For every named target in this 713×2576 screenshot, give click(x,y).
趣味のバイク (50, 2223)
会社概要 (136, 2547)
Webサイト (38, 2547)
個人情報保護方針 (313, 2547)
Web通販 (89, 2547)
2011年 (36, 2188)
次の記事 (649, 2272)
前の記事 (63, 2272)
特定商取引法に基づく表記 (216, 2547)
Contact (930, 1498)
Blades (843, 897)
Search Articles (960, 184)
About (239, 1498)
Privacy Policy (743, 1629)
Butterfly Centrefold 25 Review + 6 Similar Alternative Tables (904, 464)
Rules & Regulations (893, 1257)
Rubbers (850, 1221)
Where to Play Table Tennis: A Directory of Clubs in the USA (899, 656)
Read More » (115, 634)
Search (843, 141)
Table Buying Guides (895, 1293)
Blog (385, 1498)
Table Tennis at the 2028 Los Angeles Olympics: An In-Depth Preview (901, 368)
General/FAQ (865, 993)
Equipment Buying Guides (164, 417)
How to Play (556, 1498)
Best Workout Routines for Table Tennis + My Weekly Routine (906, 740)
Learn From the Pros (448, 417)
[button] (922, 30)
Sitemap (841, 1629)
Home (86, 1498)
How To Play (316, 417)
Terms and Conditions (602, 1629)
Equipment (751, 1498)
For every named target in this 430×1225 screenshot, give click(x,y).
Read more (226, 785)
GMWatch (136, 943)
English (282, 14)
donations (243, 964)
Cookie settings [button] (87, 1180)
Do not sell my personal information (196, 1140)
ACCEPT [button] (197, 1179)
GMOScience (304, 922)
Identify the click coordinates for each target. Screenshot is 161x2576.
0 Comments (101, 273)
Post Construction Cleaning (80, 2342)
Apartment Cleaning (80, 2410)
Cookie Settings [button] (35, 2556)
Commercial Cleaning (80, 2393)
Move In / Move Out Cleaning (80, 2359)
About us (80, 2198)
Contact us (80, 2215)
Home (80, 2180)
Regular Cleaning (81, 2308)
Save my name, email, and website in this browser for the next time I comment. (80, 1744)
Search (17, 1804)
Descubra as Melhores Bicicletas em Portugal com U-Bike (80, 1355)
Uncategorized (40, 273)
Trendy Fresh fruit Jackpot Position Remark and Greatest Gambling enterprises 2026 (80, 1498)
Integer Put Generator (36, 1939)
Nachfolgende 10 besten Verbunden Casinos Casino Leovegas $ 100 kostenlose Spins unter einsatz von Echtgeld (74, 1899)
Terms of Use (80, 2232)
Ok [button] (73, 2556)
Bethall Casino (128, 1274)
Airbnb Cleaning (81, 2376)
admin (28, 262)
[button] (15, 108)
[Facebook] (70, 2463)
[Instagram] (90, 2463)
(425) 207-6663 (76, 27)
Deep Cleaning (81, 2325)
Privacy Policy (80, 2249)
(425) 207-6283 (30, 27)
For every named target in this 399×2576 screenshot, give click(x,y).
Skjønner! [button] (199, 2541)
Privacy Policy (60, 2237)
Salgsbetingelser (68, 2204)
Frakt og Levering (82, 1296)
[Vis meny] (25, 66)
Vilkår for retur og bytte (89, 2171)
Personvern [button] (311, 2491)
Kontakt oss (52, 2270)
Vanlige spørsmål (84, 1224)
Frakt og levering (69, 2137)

* * * * * * *

- _TASK DESCRIPTION_:
Reproduce the records above exactly, from the first line to the line that holds "Rubbers (850, 1221)", inclusive, and omit everything after it.

- _RESPONSE TO THIS EXERCISE_:
For every named target in this 713×2576 screenshot, give click(x,y).
趣味のバイク (50, 2223)
会社概要 (136, 2547)
Webサイト (38, 2547)
個人情報保護方針 (313, 2547)
Web通販 (89, 2547)
2011年 (36, 2188)
次の記事 (649, 2272)
前の記事 (63, 2272)
特定商取引法に基づく表記 (216, 2547)
Contact (930, 1498)
Blades (843, 897)
Search Articles (960, 184)
About (239, 1498)
Privacy Policy (743, 1629)
Butterfly Centrefold 25 Review + 6 Similar Alternative Tables (904, 464)
Rules & Regulations (893, 1257)
Rubbers (850, 1221)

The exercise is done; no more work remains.